Arteta’s problem, though, is that there aren’t that many levers he has to change things. Arsenal don’t have a great team—the consequence of muddled squad construction, hastened by the decisions of the previous coaching regime and Raul Sanllehi—and the process of making Arsenal into a better team will take some time, and money. But Arteta does have some options which can probably make the team function more in attack. One option has been debated endlessly: playing Pierre-Emerick Aubameyang through the centre, and dropping Alexandre Lacazette.
That would enable Arsenal to start what is perhaps their most balanced front three, with Bukayo Saka on the left, Aubameyang through the middle, and Nicolas Pépé on the right. And there is some evidence it could work: the halcyon day of Sheffield United at home, where bringing Pépé on for Lacazette changed the game.
Indeed, bringing Pépé into the team would help Arsenal improve its shot output. Arsenal are thoroughly midtable in terms of expected goals, and fifteenth in shots per 90. If analytics has taught us one thing about football, it’s that gambling, and taking more shots, statistically increases your chances of scoring. This does not mean, though, taking a bunch of low rated shots from 30 yards, but rather, when in decent positions around the eighteen yard box, it is better to gamble and shoot rather than not.
Arsenal, though, don’t really have a player who takes gambles. Not, at least, in their regular Premier League lineup. Playing against the albeit lesser competition in the Europa League, however, has highlighted the role that Joe Willock could have in this Arsenal team. Indeed, Willock is second among all Arsenal players in xG/90 across all competitions, and fourth in shots per 90. While the talent that Arsenal face in the Europa League is certainly less than that of the Premier League, Willock’s numbers are reflective of his off the ball movement, and his decision to take risks, and gamble.
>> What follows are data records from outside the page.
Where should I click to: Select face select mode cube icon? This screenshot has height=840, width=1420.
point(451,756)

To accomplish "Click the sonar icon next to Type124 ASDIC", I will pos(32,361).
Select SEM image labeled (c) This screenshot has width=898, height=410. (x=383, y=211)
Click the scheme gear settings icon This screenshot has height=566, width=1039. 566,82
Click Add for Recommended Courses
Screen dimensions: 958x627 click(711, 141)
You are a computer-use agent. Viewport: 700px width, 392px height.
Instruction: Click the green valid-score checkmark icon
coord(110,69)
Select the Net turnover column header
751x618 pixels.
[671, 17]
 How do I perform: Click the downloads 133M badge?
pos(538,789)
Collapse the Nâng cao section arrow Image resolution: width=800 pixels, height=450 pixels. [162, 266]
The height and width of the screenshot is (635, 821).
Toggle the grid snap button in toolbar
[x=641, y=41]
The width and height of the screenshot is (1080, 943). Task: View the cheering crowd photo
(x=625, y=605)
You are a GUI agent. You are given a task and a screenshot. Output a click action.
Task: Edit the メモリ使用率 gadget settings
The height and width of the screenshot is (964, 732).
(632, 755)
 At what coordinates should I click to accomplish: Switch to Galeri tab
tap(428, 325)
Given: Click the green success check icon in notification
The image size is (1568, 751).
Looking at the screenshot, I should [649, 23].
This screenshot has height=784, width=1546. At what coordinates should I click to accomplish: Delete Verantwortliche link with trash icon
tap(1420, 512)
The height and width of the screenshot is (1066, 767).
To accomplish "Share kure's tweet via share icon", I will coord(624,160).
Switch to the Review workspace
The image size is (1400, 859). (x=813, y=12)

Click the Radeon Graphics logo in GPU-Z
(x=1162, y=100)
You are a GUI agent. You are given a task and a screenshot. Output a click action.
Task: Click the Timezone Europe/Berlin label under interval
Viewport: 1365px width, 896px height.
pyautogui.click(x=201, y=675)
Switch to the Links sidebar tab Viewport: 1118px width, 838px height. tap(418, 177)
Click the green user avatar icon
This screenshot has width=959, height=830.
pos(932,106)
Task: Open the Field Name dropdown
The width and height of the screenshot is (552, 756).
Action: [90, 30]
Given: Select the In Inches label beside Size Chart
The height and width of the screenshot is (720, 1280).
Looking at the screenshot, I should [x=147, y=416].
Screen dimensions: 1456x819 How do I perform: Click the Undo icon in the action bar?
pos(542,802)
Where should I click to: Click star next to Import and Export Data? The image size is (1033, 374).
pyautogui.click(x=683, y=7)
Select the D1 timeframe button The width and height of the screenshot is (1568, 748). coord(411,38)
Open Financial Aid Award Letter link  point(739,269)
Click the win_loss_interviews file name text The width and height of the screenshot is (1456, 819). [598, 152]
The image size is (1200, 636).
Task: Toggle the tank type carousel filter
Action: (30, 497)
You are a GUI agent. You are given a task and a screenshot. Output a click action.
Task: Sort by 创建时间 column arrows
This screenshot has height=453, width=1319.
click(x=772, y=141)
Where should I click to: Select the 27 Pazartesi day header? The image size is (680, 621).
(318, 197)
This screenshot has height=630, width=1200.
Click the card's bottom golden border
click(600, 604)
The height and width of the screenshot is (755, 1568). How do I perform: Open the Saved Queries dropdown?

Against Dundalk, Willock consistently attacked the box, taking advantage of channels where he could pop up, either running beyond Eddie Nketiah, or in support of him. In running beyond Nketiah, he not only put himself in a position to be in a good position, but in needing to be marked, created space for Arsenal’s other attacking players. He made supporting runs too, gambling on the possibility of getting the ball. This paid off for Willock with his goal. The run Willock makes puts him in a perfect position to be played in by Pépé. Pépé decides to shoot, but because Willock made the initial run, he can pounce upon the rebound—a goal that just doesn’t happen if Arsenal don’t have a midfield player making the forward run.
Against Molde, it was more of the same. Willock forced the first own goal, and played the cross for the second—after making a forward midfield run. He was in the penalty box for the cutback for Nicolas Pépé’s third, and made a superb run off the shoulder of the defence to be found by David Luiz, before finally getting his goal after another forward dart into the penalty box.
Signing Thomas Partey means that Mikel Arteta has some flexibility in his midfield. He can use Partey behind two number 8s, or use Partey and another #8 ahead of someone like Granit Xhaka, or Mohamed Elneny. In any event, in games that Arsenal should dominate, and have to take initiative, there is a spot for Joe Willock as one of the number 8s, because of the quality of his movement off the ball, and the way he gets into effective attacking areas. It isn’t always pretty—the own goals against Molde weren’t the end product of easy on the eye football—but Arteta’s Arsenal need to be more effective in attack. One way to do that is to get more movement, more attacking intent, and more shots into the team, a role that can be provided by Joe Willock.